In der ORF-Pressestunde zeigte Wirtschaftskammerpräsident Christoph Leitl wieder einmal, wie virtuos er seine Doppelrolle beherrscht: Er ist ja nicht nur Präsident der allgemein hoch geschätzten Wirtschaftskammer, sondern auch des in der Öffentlichkeit viel weniger präsenten, aber durchaus einflussreichen ÖVP-Wirtschaftsbundes.

So kann er sich aussuchen, welchen Hut er aufsetzen will, wenn er eine Frage beantwortet. Der überparteiliche Wirtschaftskammer-Mann Leitl kann deutlich sagen, dass die Regierung endlich regieren und reformieren soll - das müsste ein in eine Koalition verstrickter Parteimann natürlich ganz anders analysieren: Zwei Regierungsfraktionen, die zwar menschlich, aber nicht inhaltlich harmonieren, müssten sich trennen und andere Reformpartner suchen.

Aber den einzig zur Verfügung stehenden Partner FPÖ will ja nicht einmal der Wirtschaftsbündler - und der Wirtschaftskämmerer Leitl will ihn schon gar nicht.
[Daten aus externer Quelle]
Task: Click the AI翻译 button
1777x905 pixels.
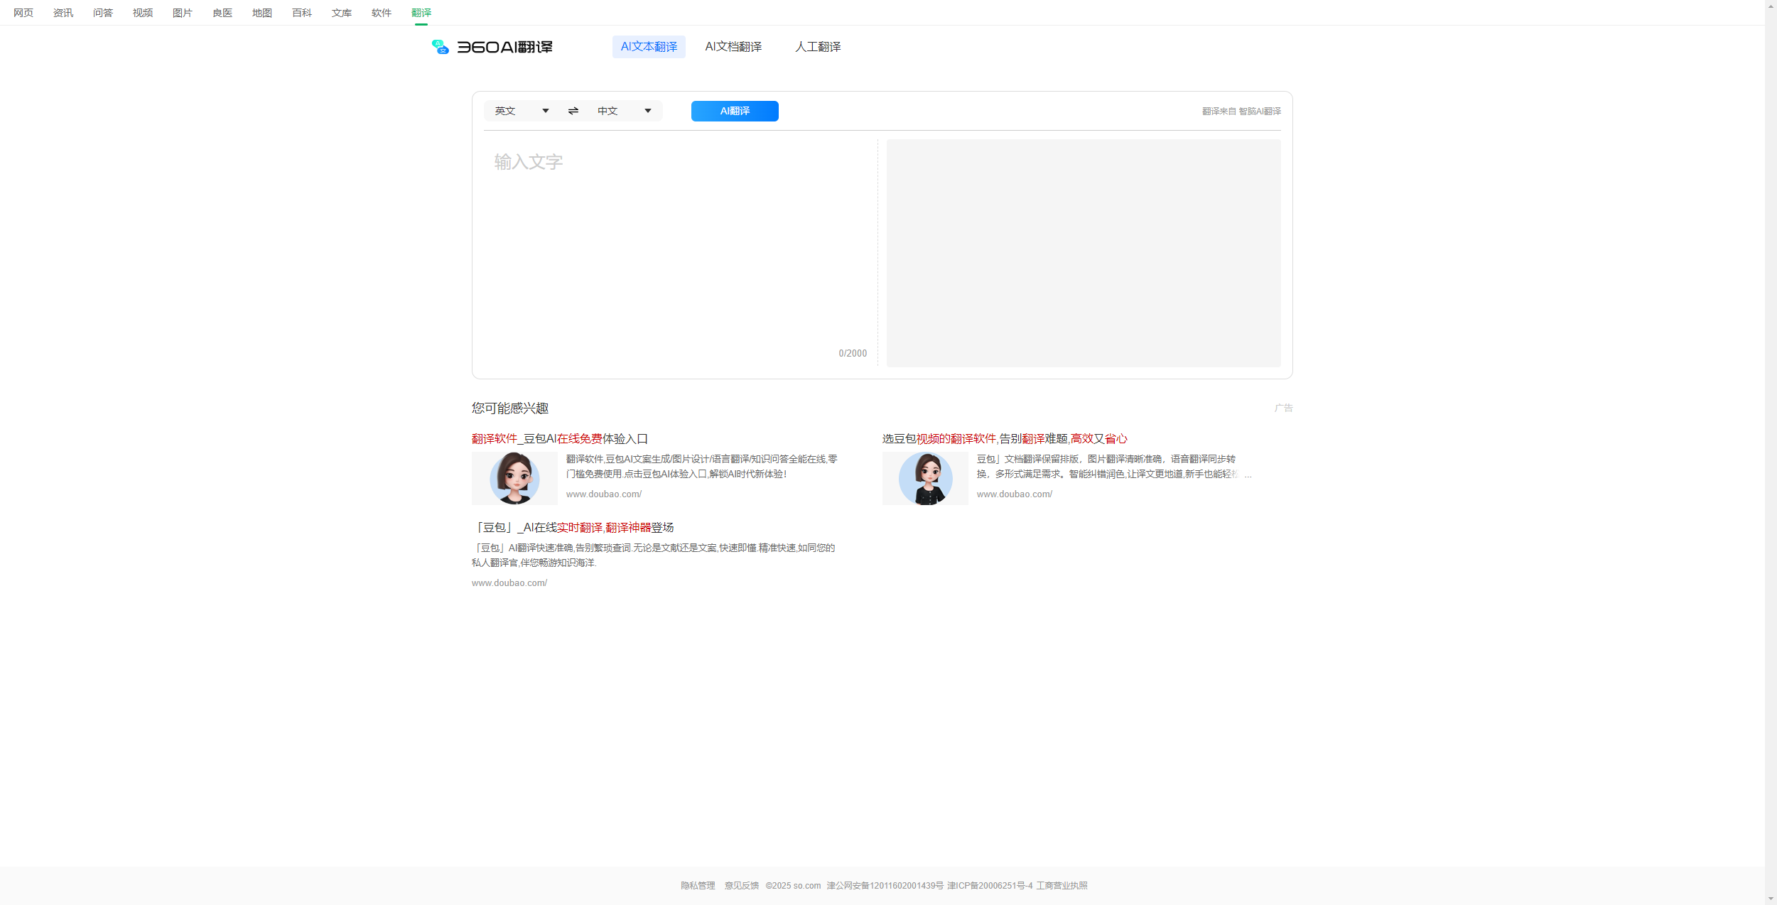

Noch krasser wird es, wenn der Wirtschaftspolitiker Leitl fordert, dass ältere Arbeitnehmer ihre Hobbys hintanstellen und länger arbeiten sollen. Das würden viele tun, wenn der Arbeitseinsatz älterer Arbeitskräfte mehr Einkommen brächte. Aber genau das wollen die Unternehmer nicht: Sie nutzten in der Krise (gesetzlich mögliche) Pensionierungen zur Kostensenkung. Das ist aus politischer Sicht falsch - aber aus Sicht der Unternehmervertretung verständlich. Schön für Leitl, dass er da eine Doppelrolle spielen kann!